Desde o início entendi a alusão como uma indireta para embaraçar o presidente apedeuta, que até então só devia conhecer do filósofo grego o conceito de “amor platônico”. E no entanto, ele, o “Mito da Caserna”, metáfora sem paternidade filosófica definida, deveria saber, empiricamente, do que trata a alegoria da caverna de Platão, pois nela parece ter vivido desde que nasceu, a confundir as sombras que a fogueira projeta nas paredes com o mundo real.
Surpreendeu-me a ressalva de Mandetta de que leu sobre o Mito da Caverna diversas vezes, desde os 14 anos, e até hoje não o entendeu direito. A alegoria é simples, translúcida, de fácil compreensão. O personagem de Jean-Louis Trintignant explicou-a, didaticamente e sem muitas palavras, numa cena de O Conformista, filme antifascista de Bernardo Bertolucci visualmente marcado por sombras cavernosas, o que, aliás, já motivou pelo menos um ensaio a respeito: Shadows Philosophy: Plato’s Cave and Cinema, de Nathan Andersen, editado pela Routledge seis anos atrás.
Infinitamente mais embaraçoso seria se o ministro tivesse feito uma alusão, por exemplo, às mônadas do filósofo alemão Gottfried Wilhelm Leibniz (1646-1716) ou ao ápeiron do pré-socrático Anaximandro (circa 610 a.C.). Aos ouvidos do presidente, não tenham dúvida, ápeiron (elemento invisível que teria dado origem ao universo) soaria como mais uma panaceia a ser testada no combate ao covid-19, uma nova cloroquina, no caso, de procedência grega, que ele, suspeito, adotaria instantaneamente, na esperança de logo pôr fim ao confinamento e enxotar a população de volta ao batente.
Por falar em Leibniz, se Mandetta até hoje não captou por inteiro a alegoria platônica, por que haveríamos de entender o sentido e alcance da Teodiceia? Sei o que Teodiceia significa e finjo entendê-la além da rama. Sempre me lembro dela diante de um flagelo de grandes proporções e da clássica cobrança de Epicuro: se Deus é onipotente e generoso, por que permite que o mal triunfe e guerras e outras desgraças sacrifiquem tantas vidas inocentes? Esta indagação me parece ociosa se feita por um ateu ou um agnóstico, pois estes duvidam ou descreem da existência do Altíssimo e seus divinos poderes, ou por um crente, que jamais há de pôr em dúvida a suprema bondade e o indisputável senso de justiça do Santo Pai.

» Item da tarefa 1
No texto de leitura, a cobrança de Epicuro é considerada uma indagação ociosa quando feita por certos tipos de pessoa. Explique por que, com base nas razões dadas no texto.
» Item da tarefa 2
Segundo o texto de leitura, em que filme o personagem de Jean-Louis Trintignant explica a alegoria da caverna?

» Informações exibidas
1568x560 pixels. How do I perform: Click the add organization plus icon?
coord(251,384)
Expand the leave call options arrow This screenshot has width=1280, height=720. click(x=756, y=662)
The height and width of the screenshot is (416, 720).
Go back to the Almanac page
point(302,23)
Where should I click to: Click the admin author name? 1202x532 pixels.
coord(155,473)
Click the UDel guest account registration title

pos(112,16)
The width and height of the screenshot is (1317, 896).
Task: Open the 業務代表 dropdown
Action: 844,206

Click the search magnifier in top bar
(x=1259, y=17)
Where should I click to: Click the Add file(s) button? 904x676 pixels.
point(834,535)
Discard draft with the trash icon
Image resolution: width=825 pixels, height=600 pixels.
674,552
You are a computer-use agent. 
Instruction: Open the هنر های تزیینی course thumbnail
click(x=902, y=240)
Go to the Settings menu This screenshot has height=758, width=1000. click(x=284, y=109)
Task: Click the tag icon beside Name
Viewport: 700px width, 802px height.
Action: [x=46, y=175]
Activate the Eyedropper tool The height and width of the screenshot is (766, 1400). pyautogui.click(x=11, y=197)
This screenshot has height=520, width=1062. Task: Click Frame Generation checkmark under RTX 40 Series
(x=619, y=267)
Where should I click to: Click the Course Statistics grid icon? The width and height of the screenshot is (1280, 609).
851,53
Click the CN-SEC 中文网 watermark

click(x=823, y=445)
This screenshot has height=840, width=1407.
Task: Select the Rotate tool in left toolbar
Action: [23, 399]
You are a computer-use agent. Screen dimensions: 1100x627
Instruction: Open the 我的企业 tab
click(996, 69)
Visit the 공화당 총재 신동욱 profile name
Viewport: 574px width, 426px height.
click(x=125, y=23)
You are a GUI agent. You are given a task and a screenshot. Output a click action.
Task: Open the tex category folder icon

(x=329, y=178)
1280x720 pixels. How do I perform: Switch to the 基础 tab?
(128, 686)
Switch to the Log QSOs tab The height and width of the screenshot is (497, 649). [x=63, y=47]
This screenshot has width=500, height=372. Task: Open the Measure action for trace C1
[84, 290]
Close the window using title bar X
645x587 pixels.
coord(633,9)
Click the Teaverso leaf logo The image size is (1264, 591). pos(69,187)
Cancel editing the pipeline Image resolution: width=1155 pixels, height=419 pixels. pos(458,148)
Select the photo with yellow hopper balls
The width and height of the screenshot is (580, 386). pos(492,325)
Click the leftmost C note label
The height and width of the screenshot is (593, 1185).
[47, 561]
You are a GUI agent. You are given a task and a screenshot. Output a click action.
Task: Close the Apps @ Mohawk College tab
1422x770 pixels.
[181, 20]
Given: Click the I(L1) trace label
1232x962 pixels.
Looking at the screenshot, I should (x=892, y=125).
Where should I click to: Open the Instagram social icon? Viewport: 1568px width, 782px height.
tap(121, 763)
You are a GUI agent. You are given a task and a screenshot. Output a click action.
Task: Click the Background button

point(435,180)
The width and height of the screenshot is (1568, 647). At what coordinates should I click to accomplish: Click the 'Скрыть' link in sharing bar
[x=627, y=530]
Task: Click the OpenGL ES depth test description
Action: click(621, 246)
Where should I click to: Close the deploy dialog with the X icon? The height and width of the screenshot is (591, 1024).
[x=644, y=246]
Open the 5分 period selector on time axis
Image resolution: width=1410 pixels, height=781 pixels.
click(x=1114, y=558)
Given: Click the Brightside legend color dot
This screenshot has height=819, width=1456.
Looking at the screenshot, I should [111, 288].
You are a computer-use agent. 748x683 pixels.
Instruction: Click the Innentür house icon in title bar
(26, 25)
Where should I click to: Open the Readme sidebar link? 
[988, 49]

» Solução comentada 1
Vinda de um ateu ou de um agnóstico, a pergunta é ociosa porque essas pessoas duvidam ou descreem da existência do Altíssimo e de seus poderes divinos. Vinda de um crente, também é, pois ele jamais há de pôr em dúvida a suprema bondade e o indisputável senso de justiça do Santo Pai.

» Solução comentada 2
Em O Conformista, filme antifascista de Bernardo Bertolucci.